===== Stored data

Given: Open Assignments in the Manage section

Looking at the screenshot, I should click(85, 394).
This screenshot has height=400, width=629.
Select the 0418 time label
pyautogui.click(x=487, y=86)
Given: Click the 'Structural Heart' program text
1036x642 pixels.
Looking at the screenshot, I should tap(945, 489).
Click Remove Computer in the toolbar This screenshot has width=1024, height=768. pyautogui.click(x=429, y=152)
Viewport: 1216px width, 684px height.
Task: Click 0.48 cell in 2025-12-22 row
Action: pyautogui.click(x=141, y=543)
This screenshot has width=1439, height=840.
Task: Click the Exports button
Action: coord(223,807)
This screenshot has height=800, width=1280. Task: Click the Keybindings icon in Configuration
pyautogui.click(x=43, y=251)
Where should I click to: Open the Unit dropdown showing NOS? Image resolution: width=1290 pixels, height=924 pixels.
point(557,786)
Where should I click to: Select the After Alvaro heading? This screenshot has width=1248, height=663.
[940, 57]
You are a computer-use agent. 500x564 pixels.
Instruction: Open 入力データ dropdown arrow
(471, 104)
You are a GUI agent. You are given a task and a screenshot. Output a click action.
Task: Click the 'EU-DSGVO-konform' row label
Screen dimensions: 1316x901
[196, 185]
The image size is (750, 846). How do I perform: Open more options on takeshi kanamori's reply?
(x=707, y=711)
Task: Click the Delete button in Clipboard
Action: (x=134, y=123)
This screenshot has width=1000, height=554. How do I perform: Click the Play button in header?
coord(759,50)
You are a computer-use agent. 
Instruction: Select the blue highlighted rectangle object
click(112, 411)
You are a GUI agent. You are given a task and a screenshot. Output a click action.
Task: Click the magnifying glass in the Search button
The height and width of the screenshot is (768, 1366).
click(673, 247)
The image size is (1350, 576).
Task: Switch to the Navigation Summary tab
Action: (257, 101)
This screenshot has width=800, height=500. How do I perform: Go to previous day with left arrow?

==========

Reproduce all of the material above, line for line, without changing a single character.

Given: Open Assignments in the Manage section

Looking at the screenshot, I should click(85, 394).
This screenshot has height=400, width=629.
Select the 0418 time label
pyautogui.click(x=487, y=86)
Given: Click the 'Structural Heart' program text
1036x642 pixels.
Looking at the screenshot, I should tap(945, 489).
Click Remove Computer in the toolbar This screenshot has width=1024, height=768. pyautogui.click(x=429, y=152)
Viewport: 1216px width, 684px height.
Task: Click 0.48 cell in 2025-12-22 row
Action: pyautogui.click(x=141, y=543)
This screenshot has width=1439, height=840.
Task: Click the Exports button
Action: coord(223,807)
This screenshot has height=800, width=1280. Task: Click the Keybindings icon in Configuration
pyautogui.click(x=43, y=251)
Where should I click to: Open the Unit dropdown showing NOS? Image resolution: width=1290 pixels, height=924 pixels.
point(557,786)
Where should I click to: Select the After Alvaro heading? This screenshot has width=1248, height=663.
[940, 57]
You are a computer-use agent. 500x564 pixels.
Instruction: Open 入力データ dropdown arrow
(471, 104)
You are a GUI agent. You are given a task and a screenshot. Output a click action.
Task: Click the 'EU-DSGVO-konform' row label
Screen dimensions: 1316x901
[196, 185]
The image size is (750, 846). How do I perform: Open more options on takeshi kanamori's reply?
(x=707, y=711)
Task: Click the Delete button in Clipboard
Action: (x=134, y=123)
This screenshot has width=1000, height=554. How do I perform: Click the Play button in header?
coord(759,50)
You are a computer-use agent. 
Instruction: Select the blue highlighted rectangle object
click(112, 411)
You are a GUI agent. You are given a task and a screenshot. Output a click action.
Task: Click the magnifying glass in the Search button
The height and width of the screenshot is (768, 1366).
click(673, 247)
The image size is (1350, 576).
Task: Switch to the Navigation Summary tab
Action: (257, 101)
This screenshot has width=800, height=500. How do I perform: Go to previous day with left arrow?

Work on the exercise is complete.